January 2025
DHS Axes All Advisory Committee Members (22 January 2025)

DHS Axes All Advisory Committee Members

22 January 2025

According to multiple news reports, the Department of Homeland Security has fired all current members of all DHS advisory committees, including the Cyber Safety Review Board. This is a dangerous move, based solely on politics, and is guaranteed to produce committees that will tell DHS what it (or, more accurately) Trump wants to hear. It’s also in flat-out contradiction to how such committees were run in the past.

A bit of personal background first. In the past, I served on or worked with two different DHS advisory committees, the Science and Technology Advisory Committee (HSSTAC) and the Data Privacy and Integrity Advisory Committee (DPIAC). (I’ve also served on many other FACA-regulated committees.) I was appointed to HSSTAC during George W. Bush’s second term and served into Barack Obama’s second term, and I became a subject matter expert for DPIAC around the start of Obama’s first term.
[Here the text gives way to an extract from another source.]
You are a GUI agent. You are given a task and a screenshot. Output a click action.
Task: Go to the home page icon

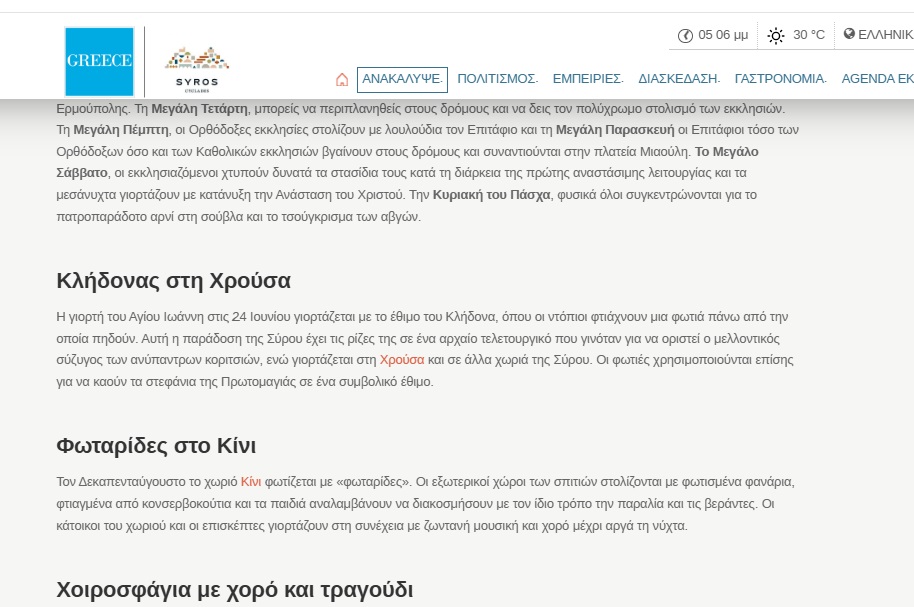[342, 79]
In both cases, the DHS folks running the committees were scrupulous about adhering to the rules.

For HSSTAC, I was given a form that asked my political affiliation. The form stated explicitly that the information to be provided was voluntary and that legally they couldn’t require an answer, but that their purpose in asking was to be able to demonstrate to the press and the country that it was politically balanced, that it was not stacked for one party or the other. I declined to answer, but another committee member told me that he wrote down "liberal Democrat"—and they didn’t exclude him.

The membership was ideologically very diverse, with people like a county sheriff, a retired air force general, a high-level executive, several academics, and more. During one meeting, when we were discussing some recommendations, someone proposed an idea that seemed to have support. I asked, "Wouldn’t that be unconstitutional?" Another member, who had both a PhD and a JD, confirmed it—and it was dropped. Never mind ideology or preconception; we all wanted to follow the law.
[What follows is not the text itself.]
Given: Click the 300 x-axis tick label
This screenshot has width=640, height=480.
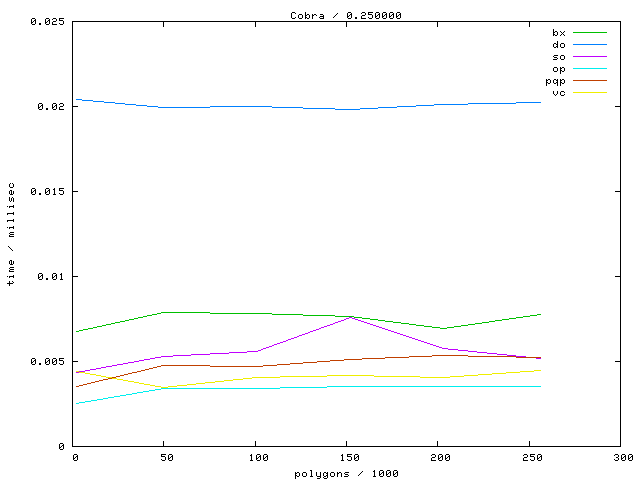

Mind you, things weren’t perfect. HSSTAC was created by statute, and how much attention was paid to our recommendations depended on who the Undersecretary for Science and Technology was at the time. Some (I worked under several) valued our input; others did not. But there was never a question of partisan politics interfering.
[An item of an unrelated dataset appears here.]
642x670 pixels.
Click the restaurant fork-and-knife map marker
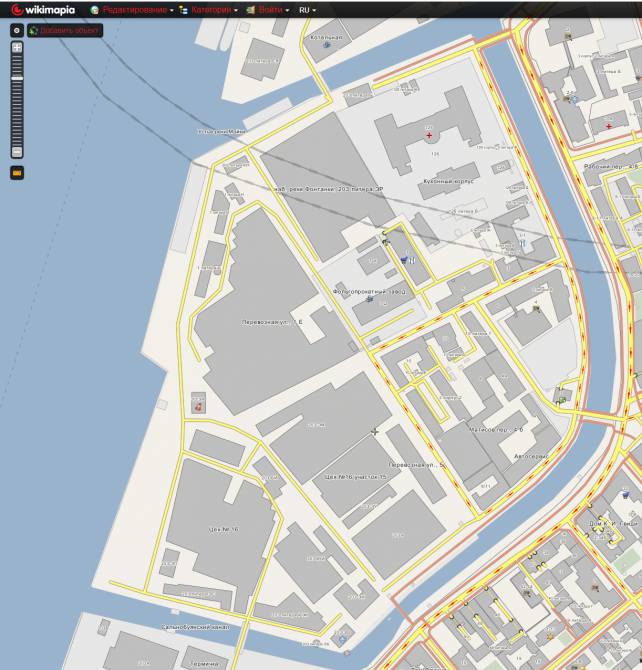point(411,262)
DPIAC was even more interesting. At the very beginning of Obama’s first term, he charged DHS with telling him what to do about cybersecurity. He cared and he wanted an answer as soon as possible, from highly qualifed people. But standing rules still applied. The White House ordered that all members who needed it be given interim TS/SCI clearances. Homeland Security pushed back, saying that the rules did not permit interim SCI clearances—and the White House said, "OK—stick with standing policy." They did not try to override this. One person who was affected (and I won’t say who it was, though if you were my age you’d recognize the name) and had a head stuffed full of far more sensitive stuff than I’d ever dreamed of hearing had to miss some meetings, because his SCI clearance has lapsed. The Obama White House was not going to override standing policy, even though in his case there was almost certainly no risk.

Now, things weren’t perfect, either in terms of what we recommended, what was done with our recommendations, or how we operated. But I can say that no one cared about ideological or party leanings, just expertise. We never once tried to "push agendas that attempt to undermine its national security mission, the President’s agenda or Constitutional rights of Americans." From what I’ve seen of the CSRB’s activity (and that’s the only one I follow these days), they don’t, either.

The CSRB is an extremely vital activity. I’ve advocated for something like it since at least 2012, and have continued to write and speak on the subject, most recently in 2022. As Adam Shostack and I wrote when the Board was first created, it isn’t a perfect structure, but it’s far better than what we had before. If nothing else, the CSRB should be independent of DHS, just like the the National Transportation Safety Board is not part of the Federal Aviation Administration: sometimes, the NTSB has to criticize the FAA’s regulations. Similarly, the CSRB may have problems with how DHS regulates, say, the cybersecurity of critical infrastructure companies.

That said, gutting it for what appears to be political reasons, especially in the middle of something as important as the Salt Typhoon investigation, is seriously counterproductive and harmful to the economy and national security.